As hard as it was to realize that this is the first holiday without my Dad in the picture, it was a good time...time of healing and adjustment. I tried very hard to focus on the positives, on my kids, on my family that I still have. Yes, sadness is still lingering...sometimes it lets go, and sometimes it engulfs me with the unexpected waves of new emotions...Like when I had to send my holiday packages over to Europe and realized that a package to my parents' house is the smallest and lightest of all...It had never happened before...I would always send New Year's gifts, plus, a gift for Papulya's Birthday, which is right after Christmas. The package would be quite big, filled with surprises and some candy for my dad, who had quite a sweet tooth. This year, the packages seemed so light and slim...<sigh>....
Shopping was hard. Men's and fishing/hunting aisles were my enemies...By old habit, I would stop by there and start thinking "Oh, Dad would have loved that!!!" only to quickly realize: "Oh wait...not anymore" and to run out the store in tears...It was a hard holiday season...and it still continues.

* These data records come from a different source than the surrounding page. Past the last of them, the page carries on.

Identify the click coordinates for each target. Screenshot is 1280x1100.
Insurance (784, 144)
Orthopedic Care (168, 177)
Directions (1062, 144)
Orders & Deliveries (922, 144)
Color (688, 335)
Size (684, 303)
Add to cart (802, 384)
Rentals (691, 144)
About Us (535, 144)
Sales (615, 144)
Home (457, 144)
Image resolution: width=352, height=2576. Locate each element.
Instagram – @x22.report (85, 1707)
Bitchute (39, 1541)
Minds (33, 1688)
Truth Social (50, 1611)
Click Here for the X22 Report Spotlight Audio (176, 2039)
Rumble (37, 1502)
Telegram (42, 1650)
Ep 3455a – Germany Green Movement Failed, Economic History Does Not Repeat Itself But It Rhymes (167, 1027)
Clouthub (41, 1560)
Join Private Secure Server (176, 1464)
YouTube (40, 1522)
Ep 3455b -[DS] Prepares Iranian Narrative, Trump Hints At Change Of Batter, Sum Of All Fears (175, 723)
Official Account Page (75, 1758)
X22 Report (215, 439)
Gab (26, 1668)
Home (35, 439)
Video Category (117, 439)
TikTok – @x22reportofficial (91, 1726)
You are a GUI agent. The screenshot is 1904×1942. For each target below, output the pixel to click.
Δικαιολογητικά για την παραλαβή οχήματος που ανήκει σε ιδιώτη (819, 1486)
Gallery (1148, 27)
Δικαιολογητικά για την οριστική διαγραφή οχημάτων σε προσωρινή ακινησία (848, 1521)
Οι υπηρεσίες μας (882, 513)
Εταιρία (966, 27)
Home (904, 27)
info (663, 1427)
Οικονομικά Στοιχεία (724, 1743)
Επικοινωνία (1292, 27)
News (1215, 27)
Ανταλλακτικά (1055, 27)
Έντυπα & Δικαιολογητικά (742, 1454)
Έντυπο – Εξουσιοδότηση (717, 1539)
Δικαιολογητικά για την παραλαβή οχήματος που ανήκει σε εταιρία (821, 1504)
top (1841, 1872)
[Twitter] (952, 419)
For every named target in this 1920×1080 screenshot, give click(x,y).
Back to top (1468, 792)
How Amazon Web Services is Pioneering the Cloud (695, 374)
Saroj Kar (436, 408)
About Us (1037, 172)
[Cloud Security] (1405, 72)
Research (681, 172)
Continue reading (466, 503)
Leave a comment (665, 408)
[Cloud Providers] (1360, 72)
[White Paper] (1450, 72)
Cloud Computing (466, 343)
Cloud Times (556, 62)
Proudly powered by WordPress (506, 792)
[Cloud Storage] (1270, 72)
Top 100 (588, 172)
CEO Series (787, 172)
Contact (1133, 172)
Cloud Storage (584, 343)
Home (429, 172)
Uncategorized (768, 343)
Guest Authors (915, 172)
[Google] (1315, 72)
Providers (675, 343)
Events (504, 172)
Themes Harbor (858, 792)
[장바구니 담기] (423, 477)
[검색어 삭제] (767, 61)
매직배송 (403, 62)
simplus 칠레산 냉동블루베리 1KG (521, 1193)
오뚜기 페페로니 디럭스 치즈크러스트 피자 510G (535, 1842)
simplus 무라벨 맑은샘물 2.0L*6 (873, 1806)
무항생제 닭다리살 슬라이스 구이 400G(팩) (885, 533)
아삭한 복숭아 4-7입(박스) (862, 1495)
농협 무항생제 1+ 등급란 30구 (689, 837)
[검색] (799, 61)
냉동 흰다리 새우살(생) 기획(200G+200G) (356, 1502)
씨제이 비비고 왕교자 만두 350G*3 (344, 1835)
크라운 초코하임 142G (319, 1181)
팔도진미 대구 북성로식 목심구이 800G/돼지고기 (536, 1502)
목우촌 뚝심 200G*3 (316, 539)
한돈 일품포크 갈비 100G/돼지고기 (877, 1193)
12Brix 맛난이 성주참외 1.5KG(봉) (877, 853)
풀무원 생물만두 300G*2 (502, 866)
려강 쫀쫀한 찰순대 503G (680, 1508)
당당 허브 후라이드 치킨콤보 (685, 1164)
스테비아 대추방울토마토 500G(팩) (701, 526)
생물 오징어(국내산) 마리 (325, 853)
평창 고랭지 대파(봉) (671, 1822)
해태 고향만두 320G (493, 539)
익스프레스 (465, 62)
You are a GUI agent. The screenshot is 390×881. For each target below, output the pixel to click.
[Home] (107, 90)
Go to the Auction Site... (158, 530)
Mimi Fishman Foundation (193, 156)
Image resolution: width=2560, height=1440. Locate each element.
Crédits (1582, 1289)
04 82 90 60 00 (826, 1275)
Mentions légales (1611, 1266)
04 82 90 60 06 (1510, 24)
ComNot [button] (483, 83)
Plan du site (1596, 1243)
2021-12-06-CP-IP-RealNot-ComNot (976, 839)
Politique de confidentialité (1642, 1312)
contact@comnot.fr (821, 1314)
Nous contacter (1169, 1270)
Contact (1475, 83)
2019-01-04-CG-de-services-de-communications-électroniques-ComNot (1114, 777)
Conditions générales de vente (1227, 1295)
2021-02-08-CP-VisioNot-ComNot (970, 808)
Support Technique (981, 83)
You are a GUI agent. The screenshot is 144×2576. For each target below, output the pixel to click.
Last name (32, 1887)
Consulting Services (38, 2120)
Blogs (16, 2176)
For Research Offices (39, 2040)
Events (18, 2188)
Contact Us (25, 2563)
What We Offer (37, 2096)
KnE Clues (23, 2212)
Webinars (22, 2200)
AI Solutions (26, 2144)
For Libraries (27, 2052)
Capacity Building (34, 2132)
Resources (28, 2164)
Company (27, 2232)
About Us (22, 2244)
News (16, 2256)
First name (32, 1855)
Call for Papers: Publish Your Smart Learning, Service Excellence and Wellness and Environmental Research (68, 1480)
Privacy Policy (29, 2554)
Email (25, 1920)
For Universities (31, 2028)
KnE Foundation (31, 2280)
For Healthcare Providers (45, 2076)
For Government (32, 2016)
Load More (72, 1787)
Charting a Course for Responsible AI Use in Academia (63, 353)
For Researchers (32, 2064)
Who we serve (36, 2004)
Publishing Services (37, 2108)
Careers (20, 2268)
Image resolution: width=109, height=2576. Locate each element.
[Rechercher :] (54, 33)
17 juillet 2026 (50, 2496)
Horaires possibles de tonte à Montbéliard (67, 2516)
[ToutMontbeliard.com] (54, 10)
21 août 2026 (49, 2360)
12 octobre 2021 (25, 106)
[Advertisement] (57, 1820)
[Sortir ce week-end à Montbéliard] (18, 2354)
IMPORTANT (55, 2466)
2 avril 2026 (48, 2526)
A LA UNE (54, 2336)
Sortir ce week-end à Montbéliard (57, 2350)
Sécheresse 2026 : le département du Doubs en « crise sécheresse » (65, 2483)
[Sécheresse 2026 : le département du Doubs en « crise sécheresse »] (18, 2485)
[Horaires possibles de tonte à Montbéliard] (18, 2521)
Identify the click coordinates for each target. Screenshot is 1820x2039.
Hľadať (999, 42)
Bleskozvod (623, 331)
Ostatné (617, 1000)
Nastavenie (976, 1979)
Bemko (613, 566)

As a Russian, I celebrate New Year's Eve, and so does my family. We would always call Belarus on New Year's Eve, at 5pm, to catch their beginning of a new year. The kids would open their gifts on New Year's Eve, leaving Christmas for focusing and celebrating Christ. Then my hubby and I would stay up till midnight watching a Russian movie, kissing at midnight, making wishes, and sipping something bubbly...I knew this year would be different...there have been already a few firsts "without Dad"...and it hurts, and it's natural.
Today is Papulya's Birthday. He would have been 67. It's a sad day...and I cry. I miss him...I miss calling him today and wishing him all the best, thanking him for being my Dad. I pray, and I pray, and I pray....and I say "thank you" to him this way because I don't know how else to send him my love. Happy Birthday, Papulya. Love you.